Today, she remains at Headquarters and is currently the Acting Deputy Director for the Integrated Systems Research Program in the Aeronautics Mission Directorate. Bahm has received the NASA Space Flight Awareness Leadership Award, the NASA Exceptional Achievement Medal, and the NASA DFRC Peer Award for Supervisor/Manager/Leader in 2010.

“I’ve been able to make contributions in areas that I never envisioned possible,” Bahm writes in her essay on the site.

Projects other women at NASA are working on include:

  • Using NASA’s discoveries to help reduce carbon dioxide
  • Evaluating how transportation loads impact a space vehicle
  • Making better high performance aircraft
  • Developing rocket engine hardware

NASA’s commitment to women is reflected in many of its policies:

  • A flexible workplace policy being developed to give researchers time off for parental and other caregiver needs, suspending their research until they return to work or reassigning their duties while they are gone.
  • A broad telework policy to help employees balance the demands of their work and personal life. Employees may work from an alternate work site such as their home, a telework center or other location.
  • Embracing social media and other proactive programs to reach out to young women to think big, major in the sciences, consider NASA as their goal.

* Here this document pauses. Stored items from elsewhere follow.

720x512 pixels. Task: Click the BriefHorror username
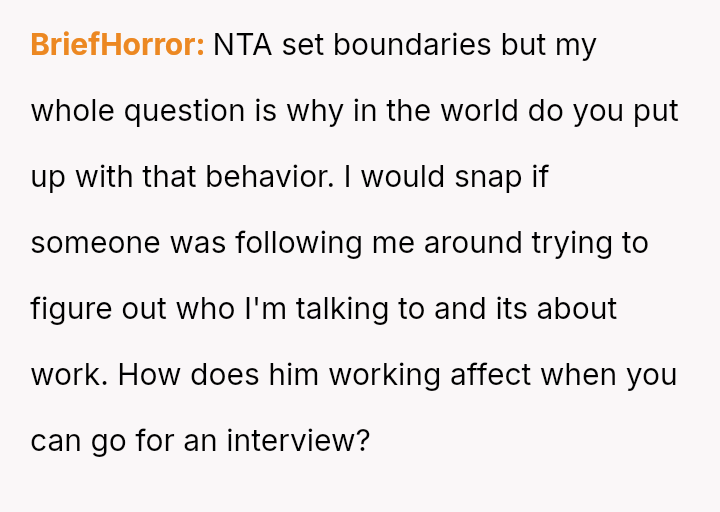click(x=117, y=45)
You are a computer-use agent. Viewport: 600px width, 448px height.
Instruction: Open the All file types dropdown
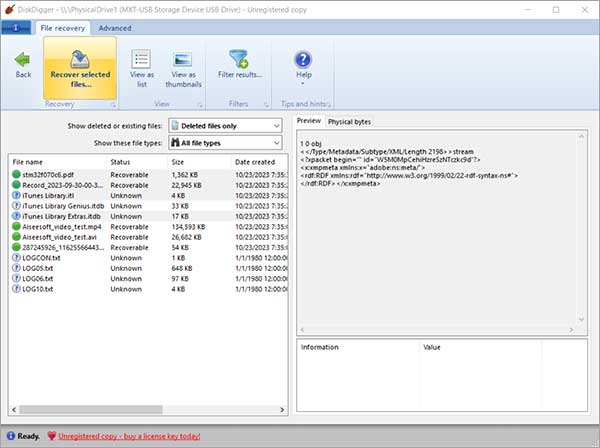coord(225,143)
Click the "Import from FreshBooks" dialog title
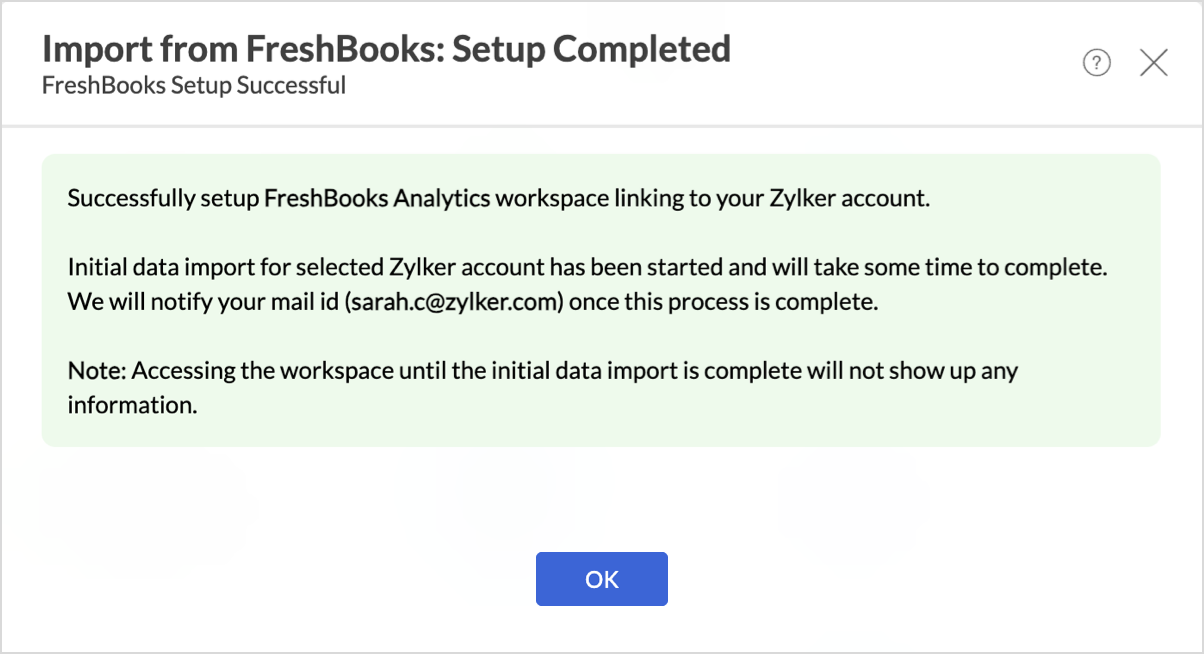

Keiser said NASA’s experience in attracting women is a template for other agencies. She offers these four tips:

  • Make your agency a place where people want to work.
  • If you get a large number of applicants for a position, you will likely have a significant number of qualified women. Give their applications equal consideration with male candidates.
  • Support programs that encourage young women in high school and college to major in the STEM fields. NASA has embraced a nationwide drive to increase the number of women in STEM careers.
  • Make diversity your goal. If you tap more women for your brain trust, you will get many different personalities, backgrounds and mindsets. Bring a variety to the problem-solving table, and that includes the diversity of mindsets that exist in the male workforce, too.

Garver believes the sky is no longer the limit for women at NASA.

“I absolutely believe that women will go to Mars,” she said.